Looking at the issue of identity management and control measures is Jasen Meece, CEO of Cloudentity. Meece regularly shares identity management best practices that both enterprises and consumers can follow, as well as how API Protection can help secure digital identities and prevent data leakage.
The reason why the issue is deemed to be important by Meece is due to the regularity of data breach and identity relates issues.
Here Meece explains: “Identity-related data breaches are increasingly common. They are also preventable providing the right precautions are taken at both the individual and enterprise level.”
Harking back to the recent Identity Management Day, Meece notes the importance of this U.S.-centric event, yet he sees identity management as being something that needs to be accounted for “each day.”
From this Meece explains that: “It’s critical that business leaders, IT decision-makers and the general public are aware of the importance of responsibly managing and securing digital identities. Digital identity protects sensitive data and greatly impacts how we work, interact with each other, access technology and complete transactions”

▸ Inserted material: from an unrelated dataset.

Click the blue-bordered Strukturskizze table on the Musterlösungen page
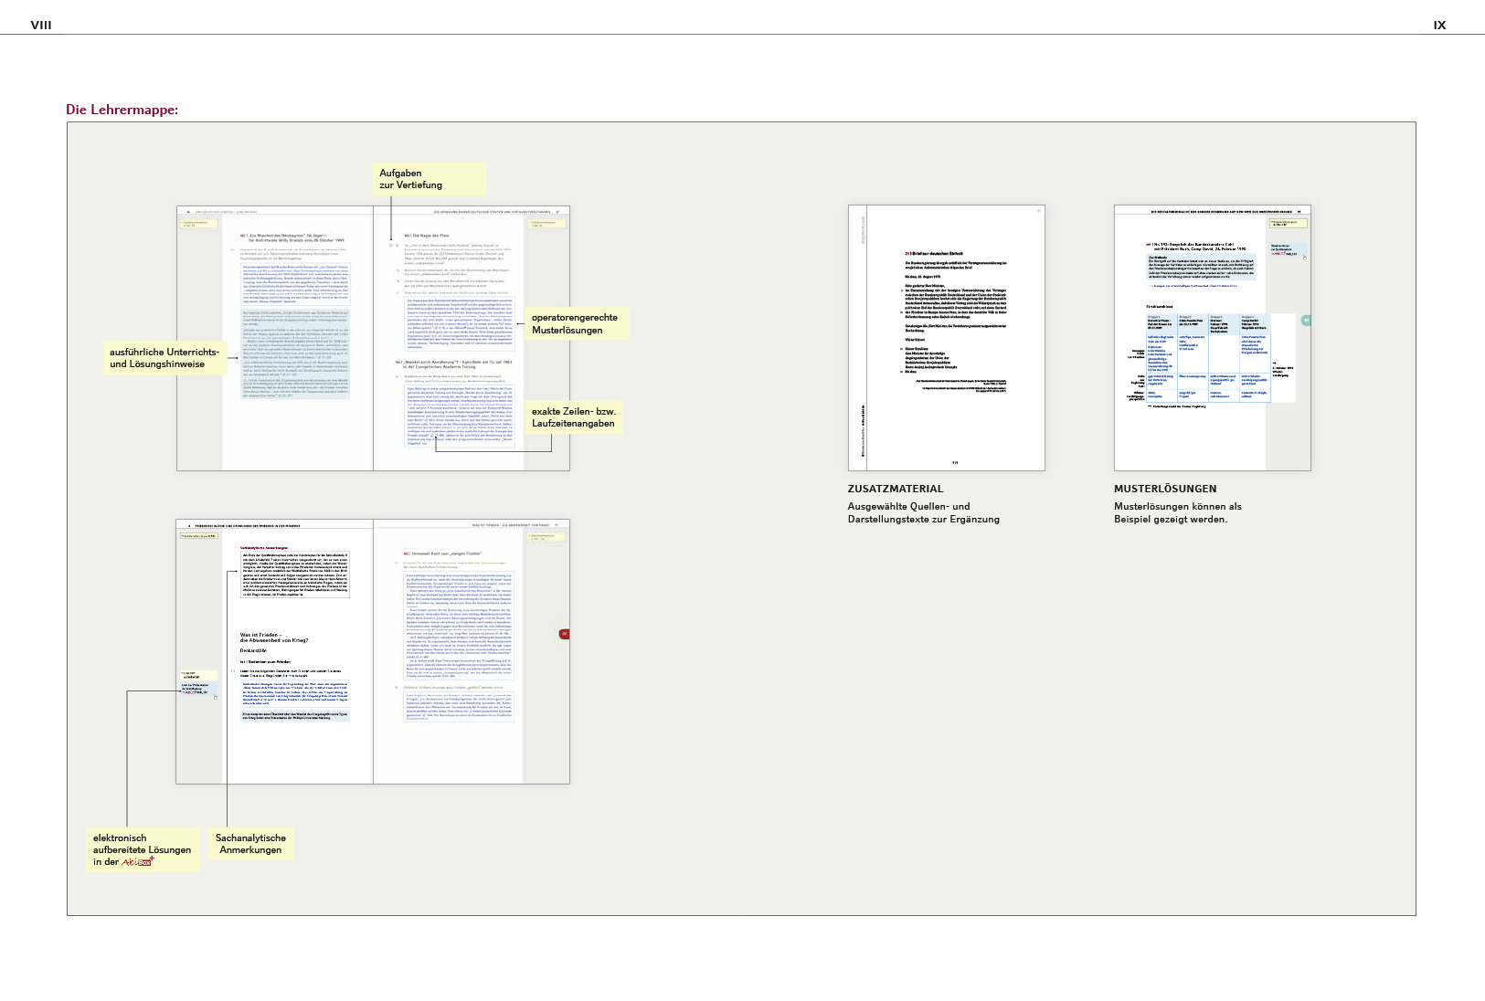 (x=1207, y=357)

This means new measures are required to provide a degree of protection. Meece explains: “Identity Access and Management and cybersecurity need to be treated as a whole. Organizations must implement security best practices to keep employee and customer identities safe.”
As to what is exactly meant, Meece offers an explanation: “API Protection is key for managing identities (be they human or machine), dictating how an application can consume sensitive data.”
This is not just theoretical, but practical too, says Meece: “There are dozens of breaches from poorly-written APIs, where object or function level authorization issues cause programmatic data leakage that attackers can utilize.”
Drawing on a real-life case, Meece supplies: “An example of this is the Walgreens app error of 2020 when a vulnerability the Walgreen app’s API led to a data breach where customers could view the private medical messages of other customers.”
As to lessons to be learned, Meece concludes by saying: “If organizations do not take control of identity management there will be further large-scale data breaches.”